[Stored data Boundary: Start]
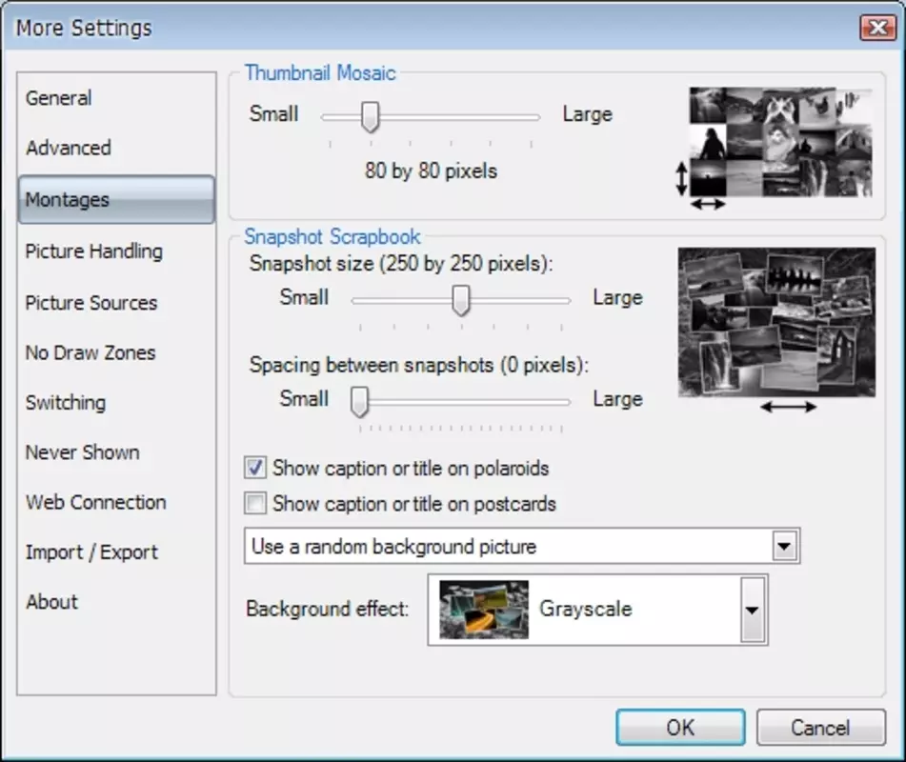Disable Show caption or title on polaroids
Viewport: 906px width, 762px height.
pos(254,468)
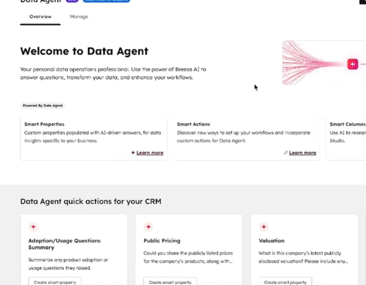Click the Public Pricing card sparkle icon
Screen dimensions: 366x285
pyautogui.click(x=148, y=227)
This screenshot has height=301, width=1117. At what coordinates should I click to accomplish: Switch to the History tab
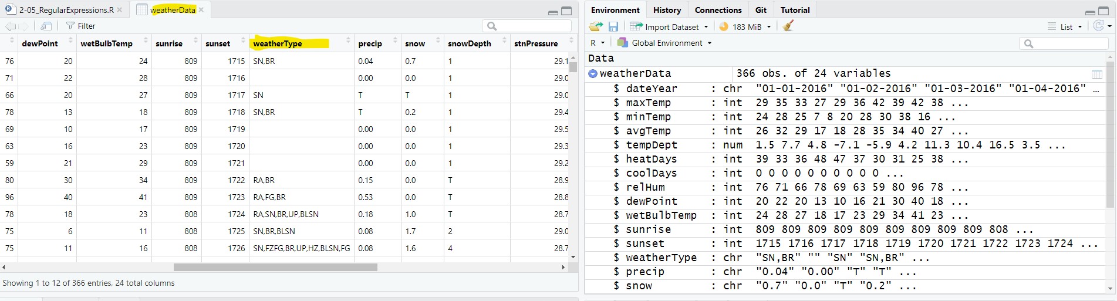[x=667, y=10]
[Stored data Boundary: End]
Your answer should consist solely of the lines from the line with "This screenshot has" to the final line of the listing, set down word for word, pictures omitted.

This screenshot has height=301, width=1117. At what coordinates should I click to accomplish: Switch to the History tab
[x=667, y=10]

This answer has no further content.